▶ What you have to do:
Beginning at the top of the listing, repeat each line exactly until the line with "Trouvez le meilleur site en ligne (572, 2299)" has been repeated too.

Start of Block

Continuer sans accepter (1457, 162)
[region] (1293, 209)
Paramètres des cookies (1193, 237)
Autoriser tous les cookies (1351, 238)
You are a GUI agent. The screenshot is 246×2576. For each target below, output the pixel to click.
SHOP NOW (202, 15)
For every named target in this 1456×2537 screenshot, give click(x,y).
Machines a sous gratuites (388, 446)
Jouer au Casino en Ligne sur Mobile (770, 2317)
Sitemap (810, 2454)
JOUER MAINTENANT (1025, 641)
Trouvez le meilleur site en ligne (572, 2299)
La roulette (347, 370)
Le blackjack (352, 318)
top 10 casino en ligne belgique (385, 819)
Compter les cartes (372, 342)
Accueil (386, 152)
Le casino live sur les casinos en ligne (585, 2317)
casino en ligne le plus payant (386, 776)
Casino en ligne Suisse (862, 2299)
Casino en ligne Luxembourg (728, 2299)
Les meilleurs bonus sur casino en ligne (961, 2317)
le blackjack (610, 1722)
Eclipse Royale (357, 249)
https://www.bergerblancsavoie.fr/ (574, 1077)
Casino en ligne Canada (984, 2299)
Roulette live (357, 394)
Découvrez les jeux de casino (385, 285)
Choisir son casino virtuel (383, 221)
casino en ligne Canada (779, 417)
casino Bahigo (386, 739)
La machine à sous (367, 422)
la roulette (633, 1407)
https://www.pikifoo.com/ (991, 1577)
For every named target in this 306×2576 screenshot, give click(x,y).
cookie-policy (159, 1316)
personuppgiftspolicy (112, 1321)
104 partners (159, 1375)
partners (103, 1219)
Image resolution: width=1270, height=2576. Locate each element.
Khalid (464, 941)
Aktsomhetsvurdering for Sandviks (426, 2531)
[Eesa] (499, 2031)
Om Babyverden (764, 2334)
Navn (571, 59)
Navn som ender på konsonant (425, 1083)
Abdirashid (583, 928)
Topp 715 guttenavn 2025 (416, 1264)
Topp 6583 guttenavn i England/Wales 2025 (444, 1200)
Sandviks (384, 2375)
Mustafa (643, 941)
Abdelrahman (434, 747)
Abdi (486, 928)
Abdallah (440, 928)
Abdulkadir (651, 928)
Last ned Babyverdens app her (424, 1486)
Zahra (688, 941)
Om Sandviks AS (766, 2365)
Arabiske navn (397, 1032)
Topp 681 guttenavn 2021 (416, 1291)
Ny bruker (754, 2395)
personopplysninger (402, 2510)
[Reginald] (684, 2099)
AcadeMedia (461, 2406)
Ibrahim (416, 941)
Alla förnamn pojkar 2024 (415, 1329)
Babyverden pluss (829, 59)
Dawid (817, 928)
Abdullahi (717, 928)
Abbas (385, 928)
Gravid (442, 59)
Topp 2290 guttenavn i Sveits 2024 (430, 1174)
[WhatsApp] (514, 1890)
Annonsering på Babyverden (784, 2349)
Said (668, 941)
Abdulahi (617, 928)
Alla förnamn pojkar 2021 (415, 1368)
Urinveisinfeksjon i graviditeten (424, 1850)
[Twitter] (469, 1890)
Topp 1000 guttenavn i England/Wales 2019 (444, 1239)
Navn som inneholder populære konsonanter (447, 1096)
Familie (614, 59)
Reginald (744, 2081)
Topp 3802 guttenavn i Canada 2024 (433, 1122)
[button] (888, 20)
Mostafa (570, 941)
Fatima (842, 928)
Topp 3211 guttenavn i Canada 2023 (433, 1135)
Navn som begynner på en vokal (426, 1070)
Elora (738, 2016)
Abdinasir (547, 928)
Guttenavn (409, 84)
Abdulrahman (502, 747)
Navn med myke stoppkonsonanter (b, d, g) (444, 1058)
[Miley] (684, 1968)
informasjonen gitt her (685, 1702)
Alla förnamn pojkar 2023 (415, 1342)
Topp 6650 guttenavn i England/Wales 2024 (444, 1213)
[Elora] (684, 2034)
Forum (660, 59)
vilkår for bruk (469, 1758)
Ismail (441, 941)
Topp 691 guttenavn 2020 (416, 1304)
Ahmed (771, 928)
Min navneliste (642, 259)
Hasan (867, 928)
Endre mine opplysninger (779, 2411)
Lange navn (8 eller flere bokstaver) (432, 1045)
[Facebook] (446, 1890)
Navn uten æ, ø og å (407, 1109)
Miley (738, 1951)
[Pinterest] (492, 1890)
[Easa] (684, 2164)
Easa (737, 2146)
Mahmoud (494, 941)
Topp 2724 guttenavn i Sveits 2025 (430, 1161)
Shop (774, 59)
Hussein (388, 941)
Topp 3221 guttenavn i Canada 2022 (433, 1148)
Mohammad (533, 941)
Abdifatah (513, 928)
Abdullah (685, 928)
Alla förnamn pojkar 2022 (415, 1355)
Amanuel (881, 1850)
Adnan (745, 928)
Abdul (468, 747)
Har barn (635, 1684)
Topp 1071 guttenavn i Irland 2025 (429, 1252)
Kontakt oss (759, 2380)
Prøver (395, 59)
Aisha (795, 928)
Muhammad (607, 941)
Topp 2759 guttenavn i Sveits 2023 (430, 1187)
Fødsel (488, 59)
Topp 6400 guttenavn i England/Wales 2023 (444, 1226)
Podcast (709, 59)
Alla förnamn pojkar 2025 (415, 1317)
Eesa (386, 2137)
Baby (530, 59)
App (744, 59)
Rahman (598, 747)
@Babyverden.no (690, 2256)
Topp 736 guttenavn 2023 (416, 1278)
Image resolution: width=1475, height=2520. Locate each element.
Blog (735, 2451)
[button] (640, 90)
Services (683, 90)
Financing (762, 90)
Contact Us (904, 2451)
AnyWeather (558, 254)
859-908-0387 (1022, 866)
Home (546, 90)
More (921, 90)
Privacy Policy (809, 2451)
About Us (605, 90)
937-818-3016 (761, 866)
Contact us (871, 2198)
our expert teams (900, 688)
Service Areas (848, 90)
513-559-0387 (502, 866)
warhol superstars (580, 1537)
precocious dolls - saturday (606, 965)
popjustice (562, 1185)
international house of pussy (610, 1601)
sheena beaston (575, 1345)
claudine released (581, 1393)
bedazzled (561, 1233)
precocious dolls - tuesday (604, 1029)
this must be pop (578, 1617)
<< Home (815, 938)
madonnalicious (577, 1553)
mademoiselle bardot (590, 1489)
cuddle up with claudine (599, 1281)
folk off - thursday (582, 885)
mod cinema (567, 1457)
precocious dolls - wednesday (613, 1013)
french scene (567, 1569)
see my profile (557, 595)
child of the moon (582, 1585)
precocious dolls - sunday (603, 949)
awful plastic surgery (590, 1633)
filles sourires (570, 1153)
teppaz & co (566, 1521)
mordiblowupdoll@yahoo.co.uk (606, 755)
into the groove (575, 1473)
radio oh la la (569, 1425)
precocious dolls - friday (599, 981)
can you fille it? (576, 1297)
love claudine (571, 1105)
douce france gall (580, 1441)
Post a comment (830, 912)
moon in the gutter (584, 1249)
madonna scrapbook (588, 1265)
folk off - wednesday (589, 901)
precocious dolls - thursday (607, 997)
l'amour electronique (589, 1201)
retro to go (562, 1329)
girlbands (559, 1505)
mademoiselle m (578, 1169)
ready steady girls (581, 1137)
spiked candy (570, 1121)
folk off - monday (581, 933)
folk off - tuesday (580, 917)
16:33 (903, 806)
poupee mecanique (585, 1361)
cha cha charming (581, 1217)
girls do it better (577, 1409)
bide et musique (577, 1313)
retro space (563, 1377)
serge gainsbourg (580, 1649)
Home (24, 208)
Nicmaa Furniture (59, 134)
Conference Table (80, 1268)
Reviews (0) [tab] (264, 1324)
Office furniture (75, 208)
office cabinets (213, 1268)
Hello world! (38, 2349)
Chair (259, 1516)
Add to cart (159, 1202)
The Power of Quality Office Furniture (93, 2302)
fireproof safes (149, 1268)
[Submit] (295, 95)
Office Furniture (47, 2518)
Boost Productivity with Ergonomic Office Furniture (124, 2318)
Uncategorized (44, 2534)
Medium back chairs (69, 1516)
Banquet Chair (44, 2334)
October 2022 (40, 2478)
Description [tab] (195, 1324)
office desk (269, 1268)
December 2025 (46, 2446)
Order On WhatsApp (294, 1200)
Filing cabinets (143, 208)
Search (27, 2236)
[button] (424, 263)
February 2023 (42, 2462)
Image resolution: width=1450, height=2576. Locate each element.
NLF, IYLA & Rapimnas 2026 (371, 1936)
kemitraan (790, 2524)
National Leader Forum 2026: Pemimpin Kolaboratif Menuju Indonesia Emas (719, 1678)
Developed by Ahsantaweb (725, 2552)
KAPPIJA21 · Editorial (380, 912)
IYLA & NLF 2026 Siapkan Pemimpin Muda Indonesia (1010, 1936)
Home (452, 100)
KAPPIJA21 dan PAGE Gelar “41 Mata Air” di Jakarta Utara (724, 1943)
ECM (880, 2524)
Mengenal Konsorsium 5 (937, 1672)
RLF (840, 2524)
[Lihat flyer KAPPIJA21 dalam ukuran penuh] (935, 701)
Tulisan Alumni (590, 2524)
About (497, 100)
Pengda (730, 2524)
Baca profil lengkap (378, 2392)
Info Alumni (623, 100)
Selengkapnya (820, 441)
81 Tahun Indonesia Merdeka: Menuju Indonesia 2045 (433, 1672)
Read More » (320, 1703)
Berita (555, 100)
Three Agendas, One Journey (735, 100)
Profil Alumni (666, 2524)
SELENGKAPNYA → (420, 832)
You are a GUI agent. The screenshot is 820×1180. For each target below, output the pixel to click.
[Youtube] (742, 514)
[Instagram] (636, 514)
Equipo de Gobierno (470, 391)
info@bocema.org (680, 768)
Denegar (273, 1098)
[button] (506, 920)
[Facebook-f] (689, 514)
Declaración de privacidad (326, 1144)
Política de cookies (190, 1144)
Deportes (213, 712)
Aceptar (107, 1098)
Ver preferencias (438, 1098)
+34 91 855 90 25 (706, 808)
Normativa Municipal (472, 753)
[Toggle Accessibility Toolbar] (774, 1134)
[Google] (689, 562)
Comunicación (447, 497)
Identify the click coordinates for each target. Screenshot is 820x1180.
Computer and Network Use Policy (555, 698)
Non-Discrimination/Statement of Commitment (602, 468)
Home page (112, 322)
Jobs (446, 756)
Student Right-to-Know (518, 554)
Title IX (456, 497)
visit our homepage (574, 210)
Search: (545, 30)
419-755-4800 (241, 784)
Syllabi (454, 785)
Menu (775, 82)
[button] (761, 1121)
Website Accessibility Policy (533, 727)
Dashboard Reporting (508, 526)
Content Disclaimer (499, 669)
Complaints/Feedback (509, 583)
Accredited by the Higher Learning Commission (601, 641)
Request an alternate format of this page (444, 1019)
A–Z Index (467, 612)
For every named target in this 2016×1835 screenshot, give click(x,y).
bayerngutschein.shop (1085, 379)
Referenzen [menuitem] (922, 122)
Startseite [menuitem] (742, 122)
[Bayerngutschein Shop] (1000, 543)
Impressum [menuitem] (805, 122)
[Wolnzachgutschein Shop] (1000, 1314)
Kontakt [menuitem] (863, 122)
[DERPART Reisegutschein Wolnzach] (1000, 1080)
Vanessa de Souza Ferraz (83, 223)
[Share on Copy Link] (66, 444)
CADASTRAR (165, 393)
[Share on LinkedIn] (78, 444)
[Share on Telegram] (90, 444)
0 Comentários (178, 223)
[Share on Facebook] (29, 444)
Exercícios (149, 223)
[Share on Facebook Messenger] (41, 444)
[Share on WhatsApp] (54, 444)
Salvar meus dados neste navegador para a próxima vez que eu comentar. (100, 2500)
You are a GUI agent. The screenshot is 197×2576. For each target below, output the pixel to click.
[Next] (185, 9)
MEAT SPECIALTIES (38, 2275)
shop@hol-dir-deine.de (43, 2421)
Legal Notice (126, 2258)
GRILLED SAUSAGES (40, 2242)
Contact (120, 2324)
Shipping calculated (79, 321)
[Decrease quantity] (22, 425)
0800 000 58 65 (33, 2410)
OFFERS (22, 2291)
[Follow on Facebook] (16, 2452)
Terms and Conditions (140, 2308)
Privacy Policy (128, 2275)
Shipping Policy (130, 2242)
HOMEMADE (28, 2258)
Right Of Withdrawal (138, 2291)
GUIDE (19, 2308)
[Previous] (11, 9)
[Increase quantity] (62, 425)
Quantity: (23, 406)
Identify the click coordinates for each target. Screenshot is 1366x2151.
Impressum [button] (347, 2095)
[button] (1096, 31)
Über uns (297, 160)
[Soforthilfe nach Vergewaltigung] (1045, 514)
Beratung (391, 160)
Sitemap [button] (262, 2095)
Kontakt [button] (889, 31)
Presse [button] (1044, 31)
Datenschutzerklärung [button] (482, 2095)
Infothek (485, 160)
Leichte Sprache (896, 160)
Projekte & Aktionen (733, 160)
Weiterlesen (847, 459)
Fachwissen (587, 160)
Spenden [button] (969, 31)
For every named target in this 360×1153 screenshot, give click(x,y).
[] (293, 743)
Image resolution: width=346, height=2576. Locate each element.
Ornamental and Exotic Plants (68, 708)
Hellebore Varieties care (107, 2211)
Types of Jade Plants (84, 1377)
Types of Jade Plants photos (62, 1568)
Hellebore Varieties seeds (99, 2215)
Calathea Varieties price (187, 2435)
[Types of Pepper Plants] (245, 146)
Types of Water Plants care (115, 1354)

End of Block

▶ Reply to the task:
Continuer sans accepter (1457, 162)
[region] (1293, 209)
Paramètres des cookies (1193, 237)
Autoriser tous les cookies (1351, 238)
You are a GUI agent. The screenshot is 246×2576. For each target below, output the pixel to click.
SHOP NOW (202, 15)
For every named target in this 1456×2537 screenshot, give click(x,y).
Machines a sous gratuites (388, 446)
Jouer au Casino en Ligne sur Mobile (770, 2317)
Sitemap (810, 2454)
JOUER MAINTENANT (1025, 641)
Trouvez le meilleur site en ligne (572, 2299)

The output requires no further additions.